> Goal
Rewrite the lines below, replacing "Screen dimensions" with "Display size" and changing nothing else. Leave out the pictures.
** start of Records for the task **
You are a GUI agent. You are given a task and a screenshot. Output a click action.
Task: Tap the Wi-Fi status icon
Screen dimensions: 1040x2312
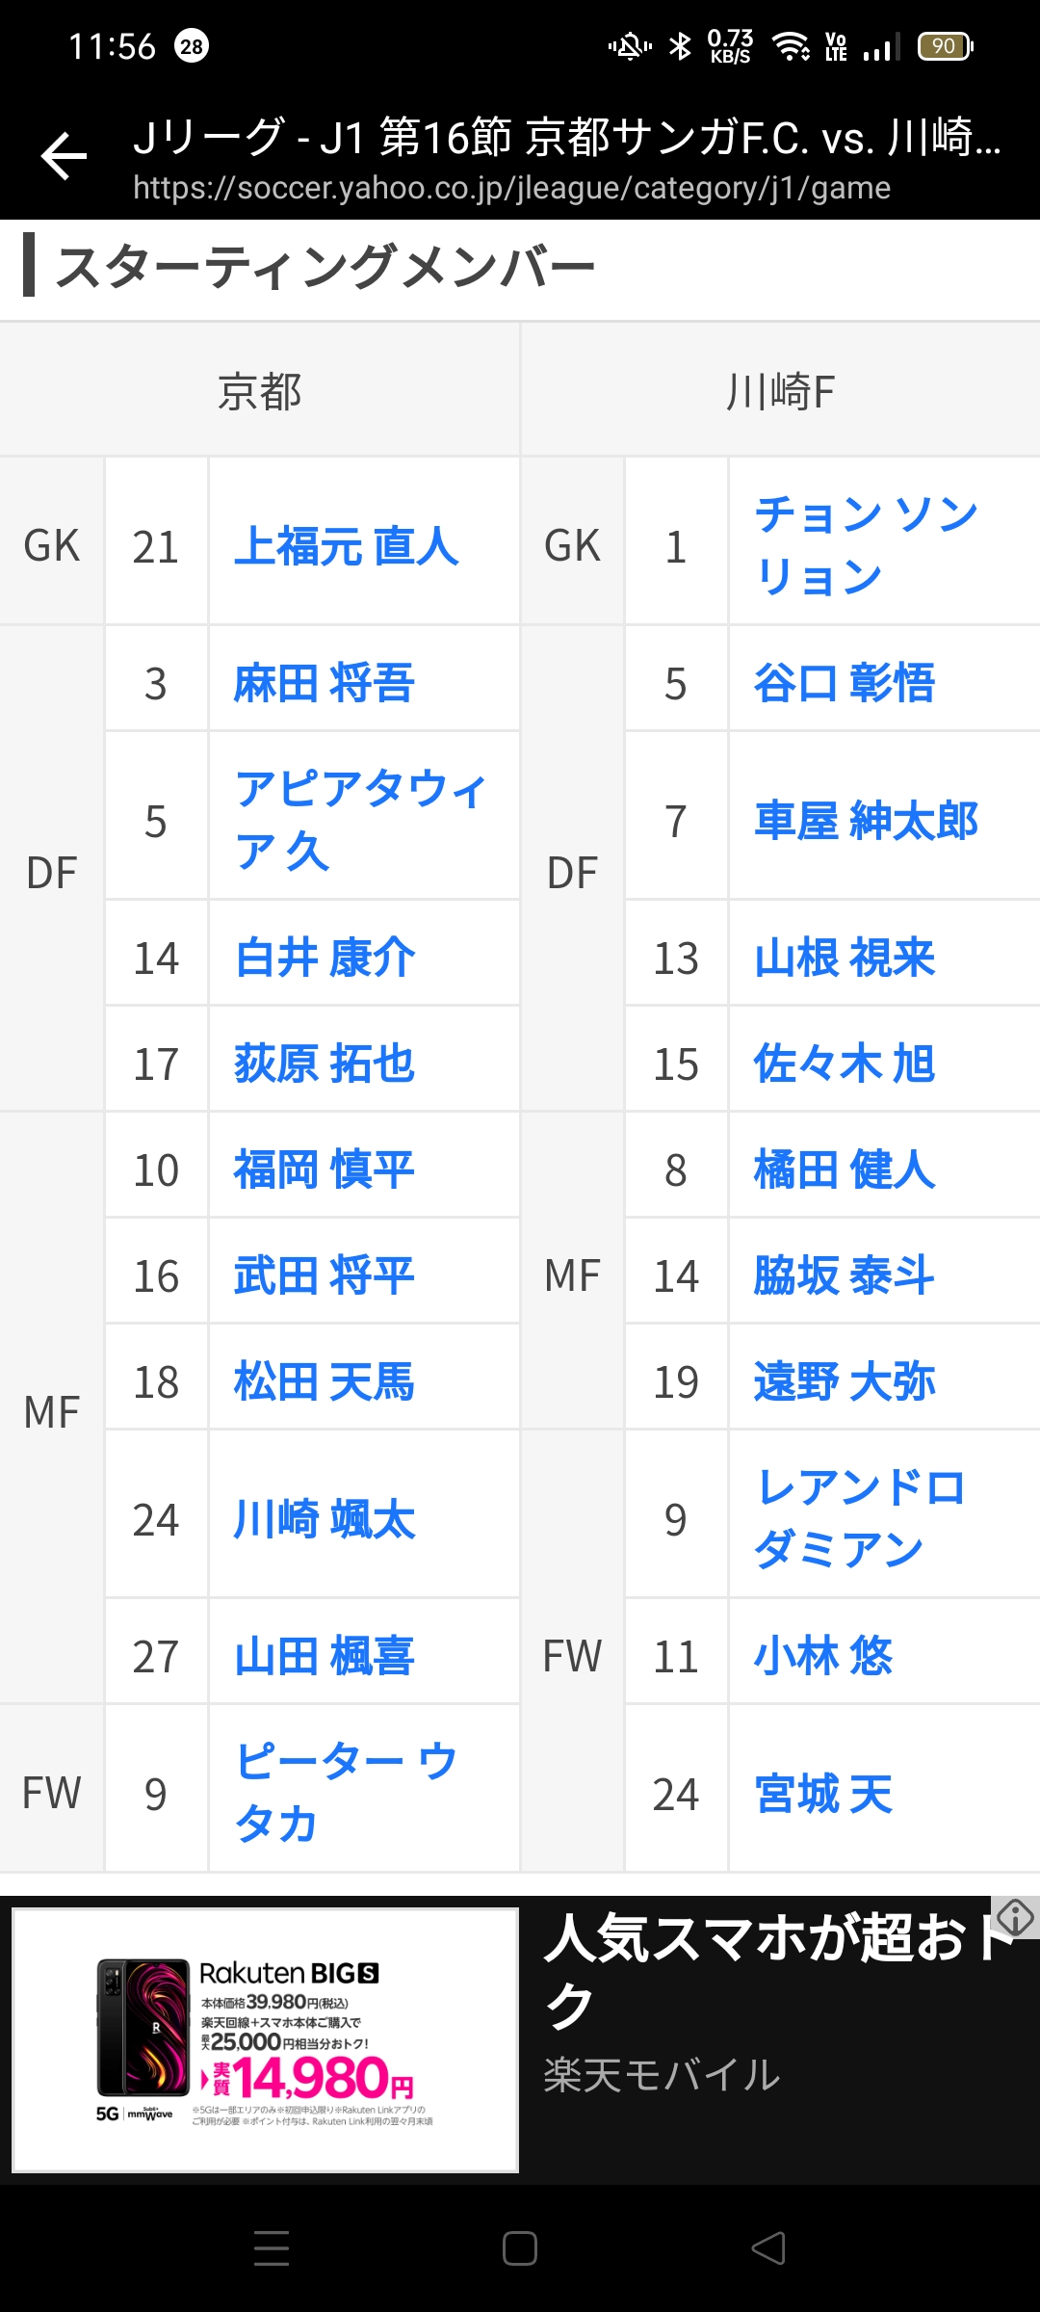click(x=792, y=46)
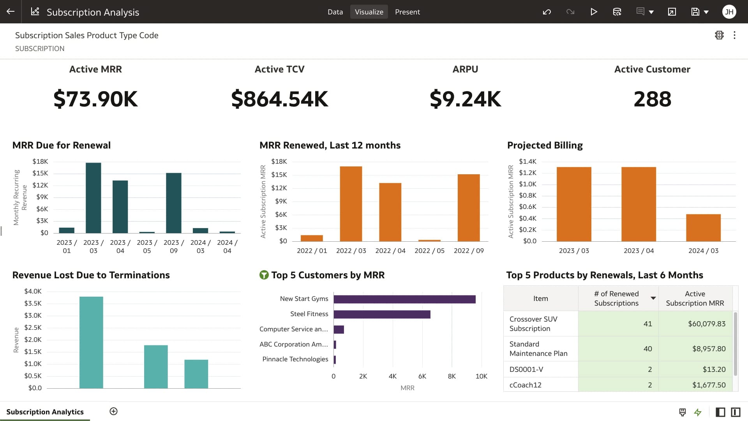Refresh the data using the database refresh icon
This screenshot has width=748, height=421.
(617, 12)
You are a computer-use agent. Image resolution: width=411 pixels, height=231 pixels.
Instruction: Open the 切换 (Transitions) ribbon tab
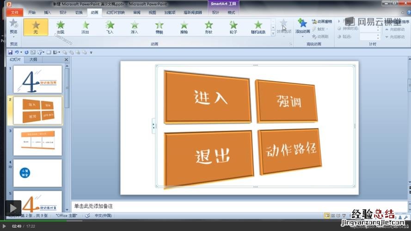pyautogui.click(x=79, y=12)
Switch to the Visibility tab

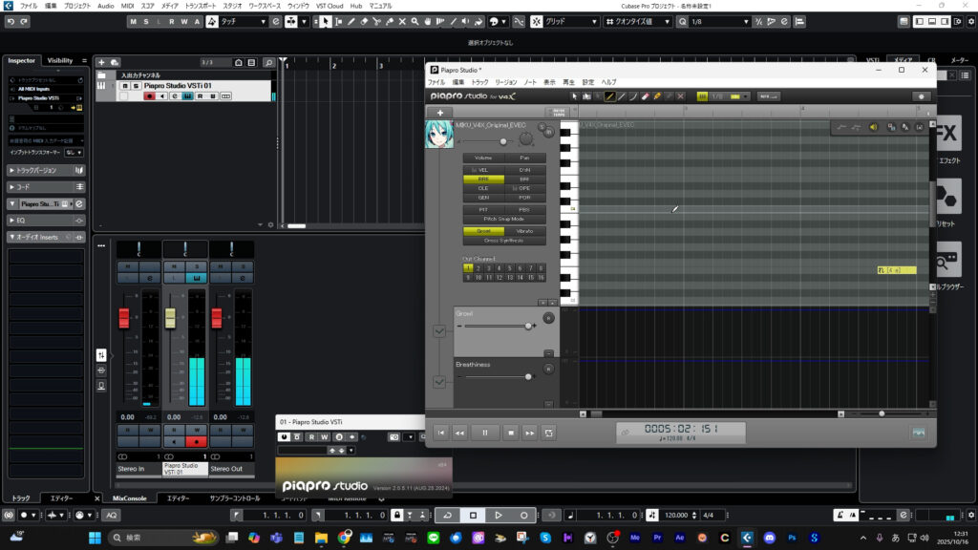pos(60,60)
** end of Records for the task **
> Solution to the exercise
You are a GUI agent. You are given a task and a screenshot. Output a click action.
Task: Tap the Wi-Fi status icon
Display size: 1040x2312
click(x=792, y=46)
Refresh the data using the database refresh icon
This screenshot has width=748, height=421.
(617, 12)
You are a computer-use agent. Image resolution: width=411 pixels, height=231 pixels.
Instruction: Open the 切换 (Transitions) ribbon tab
pyautogui.click(x=79, y=12)
Switch to the Visibility tab

pos(60,60)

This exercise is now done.